【2011年10月26日】
寛永5年1月。
因幡鳥取藩主・池田光政と播磨姫路藩嫡子・本多忠刻の娘・勝姫が結婚した。
この結婚、光政の望まない結婚だった。そのため結婚当初、この夫婦は最悪の夫婦仲だった。
大名のような階級社会での結婚では、妻は実家の「看板」を背負って嫁ぐ。
「嫁しては夫に従い」というのは妻の実家の家格が夫の家の家格よりも劣る場合に当てはまる言葉だ。
池田家と本多家。
外様国持と譜代の名家。
しかし、勝姫は秀忠将軍の養女として嫁いだ。
「将軍の娘は、嫁しても臣下の礼を取らず」
勝姫はその態度で夫・光政に臨んだ。
加えて、勝姫の実母は秀忠将軍の長女・千姫なのだ。かかあ天下確定である。
光政はイヤでイヤでしょうがなかった。
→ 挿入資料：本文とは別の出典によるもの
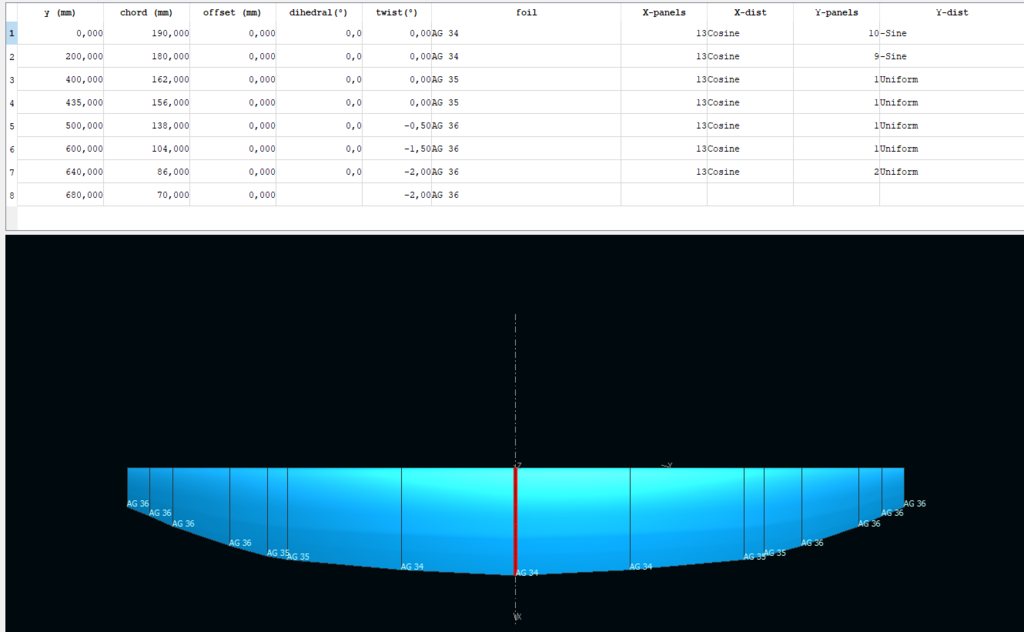Select the twist cell showing -0,50
The height and width of the screenshot is (632, 1024).
coord(397,126)
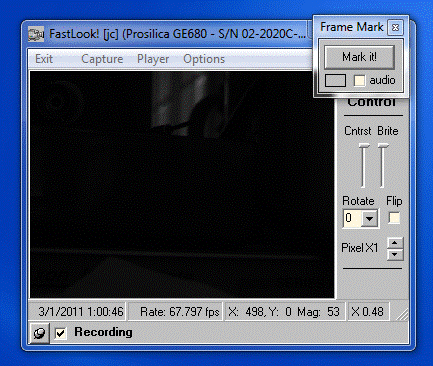Open the Player menu
The height and width of the screenshot is (366, 433).
pyautogui.click(x=153, y=59)
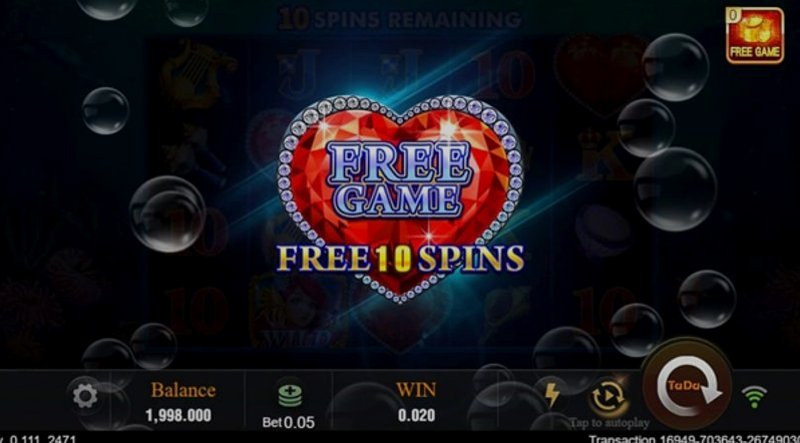Click the green bet chips icon
Viewport: 800px width, 443px height.
click(x=290, y=395)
「不愉快な気持ちにならないためには接しないのが一番」
光政は必要最低限の挨拶だけは欠かさなかったが、あとは接触を持たなかった。
しかし、寛永8年、この夫婦に転機が訪れる。
勝姫が疱瘡にかかったのだ。
最初、光政は藩医に任せっきりにして関心を持たなかった。
しかし、幕府から「勝姫様の御病状やいかに?」などと聴かれてもいいように光政は勝姫の様子を見に行った。
光政の目の前にいたのは秀忠将軍の養女では無くて、病気で苦しむ一人の女性だった。
何かをうわごとのように口にし、手を震えさせている。
「オレが間違っていた!許せ!!」
光政は大声で叫んで勝姫を力一杯抱きしめた。
光政は藩医に「今日より先はオレが看病する。おまえたちは手を出すな」と言った。
勝姫はこの夫を見て考え方を変えた。
もともと光政は心の優しい男だった。頑固なところがあるため誤解されがちだが、優しくて温かい男なのだ。
寛永9年。
岡山はかつて、光政の父・池田利隆が治めていた土地だ。父親を慕い続けた光政にとっては嬉しい国替だった。
嬉しい国替だったが、光政は「何故、こんな厚遇を…」と疑問に思った。
その疑問は、勝姫の実母・千姫が解いてくれた。
「光政どの、娘から聴きましたよ。岡山への国替を望んでおられたとか。『自分をだいじにしてくれた人だから、くれぐれも』と言われましてね」
勝姫なりの恩返しだった。
勝姫は千姫を通して幕府を動かしたのだ。
これ以降、光政と勝姫は360度どこから見てもおしどり夫婦になった。